A few brief Plover tidbits for you on a lovely warm Monday afternoon:
  • On the Open Steno Blog, there's a wonderful essay by Paulo Paniago about his experience with adapting Plover to make it compatible with Portuguese and then essentially building a Portuguese dictionary from scratch! He now uses steno for all his typing, which he says is faster and more comfortable than qwerty. Great stuff.
  • On the Plover Google Group, user grytiffin posted some seriously cool photos of his tripod-mounted Ergodox machine. That looks like a Neutrino Group (Gemini/Revolution/Infinity) chassis holding the two halves of the Ergodox in place. He writes: "I traced, cut and attached 2 pieces of pine to the tripod, and rested the keyboard on the pine. The metal brackets are temporary until I can think of something else more elegant.  Next step, upload a keyboard layout to assign the vowels to the big orange keys." Just gorgeous.
  • Meanwhile, on The Aviary, user skwropb posted a fingerspelling dictionary that force-caps uppercase letters and force-uncaps lowercase letters, which is especially useful for Vim users like me. I've been using it for a while now, and I love it. No more unexpected actions after writing punctuation and then going into command mode!
  • Speaking of useful dictionary hacks, I've recently discovered a way to compensate for Plover's imperfect orthography for medical suffixes.

    {^}{^ase}
    {^}{^uria}
    {^}{^emic}
    {^}{^emia}
    {^}{^oma}
    {^}{^us}

    When adding "emia" (defined as {^emia}) onto "hemoglobin", for instance, I would get "hemoglobinnemia", with the double n. Adding that extra {^} before the suffix circumvents Plover's orthography module and gives me the correct translation, "hemoglobinemia", without the extra "n". I'm adding these new suffixes whenever they come up by basically doing my "suffix define" stroke -- {^}\{^\}{#Left}{^} -- once, moving the cursor over to the right, and then doing it once more before writing the actual suffix. Comes in really handy when you're doing a lot of medical captioning, like I am.
  • Finally, I was lucky enough to get the chance to speak about steno and Plover at the Google Development Group's Women Techmakers Event last month, and I also wound up captioning most of the talks using Plover with Text-On-Top. You probably won't be able to glean much of what I talked about from my slides, since they're mostly just pictures, and unfortunately the event wasn't recorded, but I thought I'd post some pictures from it, just 'cause it was such a cool experience. There were about 100 people there, and I'd set my steno machine to send simultaneous Bluetooth to my Lenovo Helix running Text-On-Top plus my HP Stream7 running Plover with Vim. I also hooked up my StenoBoard to my Surface Pro so that people could come by during breaks and play on the machine for themselves. It was really fun, and I think I drummed up a fair amount of interest in Plover along the way!

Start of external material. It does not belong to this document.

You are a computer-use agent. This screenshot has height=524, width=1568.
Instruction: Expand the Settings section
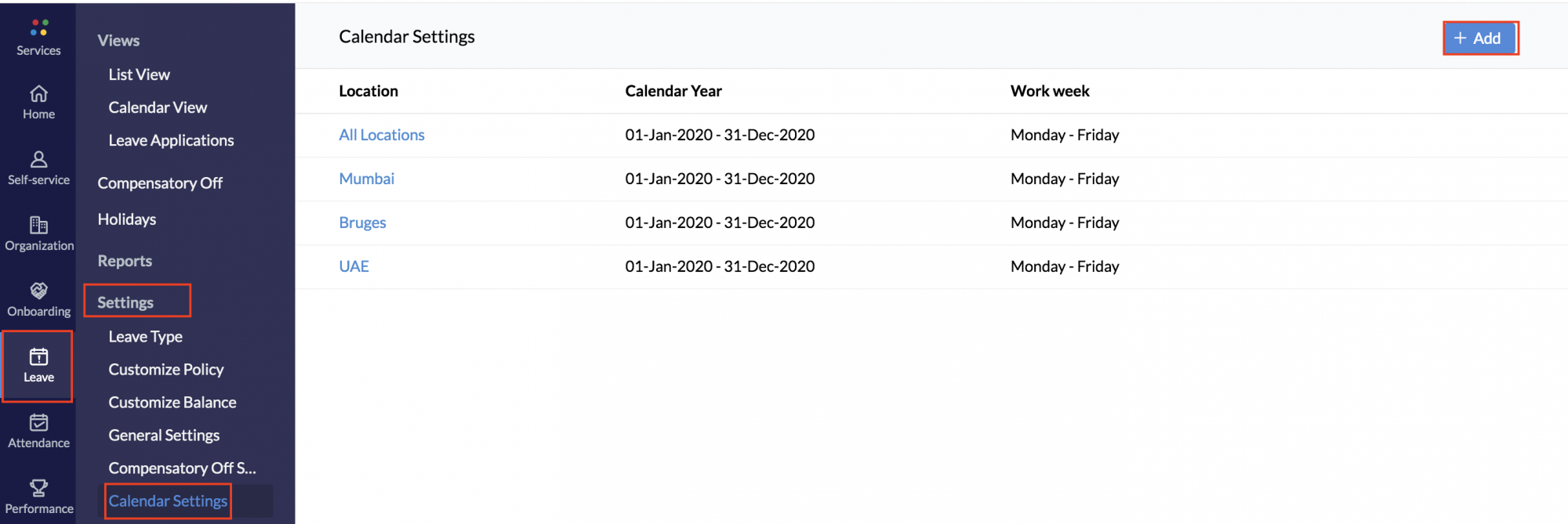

  • And here's a 7-second video of me captioning the speakers as a group of us stood up in front of the audience to answer questions. Don't worry; there was another screen on the other side of the podium that was also displaying the captions, so we weren't blocking them out completely.

6 comments:

Paulo Paniago said...

Hello Mirabai,
Thank you for pointing to my essay, I’m glad you like it!
Hope many people read about what I just did : )
On your other topic you wrote about the puzzle, I was going to post this comment:
“How do you find those things (or how do those things find you)?
Awesome!”
I didn’t post it because, since I had just written my essay, it might had looked like if I had the intention of receiving more attention to myself then you would freely offer.
So than again, thanks so much for all you did!!!

Mirabai Knight said...

Silly Paulo! You deserve all the attention you can get. You're awesome. (':

One of the guys who was trying to solve the puzzle emailed me, and then gave me permission to blog about it! I was pretty surprised and extremely pleased!

Charles Shattuck said...

What a great idea! To have a stroke whose only purpose is to define another stroke! Thanks for that!

Mirabai Knight said...

Yes, it's so convenient! I have one for prefixes too. But nb: meta-strokes like that can't be defined from the dictionary update window within Plover, because the special characters will be stripped out; you have to define them manually in the json file when Plover isn't running.

Charles Shattuck said...

Actually for those meta characters I've been editing my json file with plover running and then closing and restarting Plover, and that seems to work fine.

Unknown said...

Anybody able to create an ALL-CAP stroke? Working with a couple folks who use all upper case, and unsure how I can get Plover to display in all upper case.

Thoughts?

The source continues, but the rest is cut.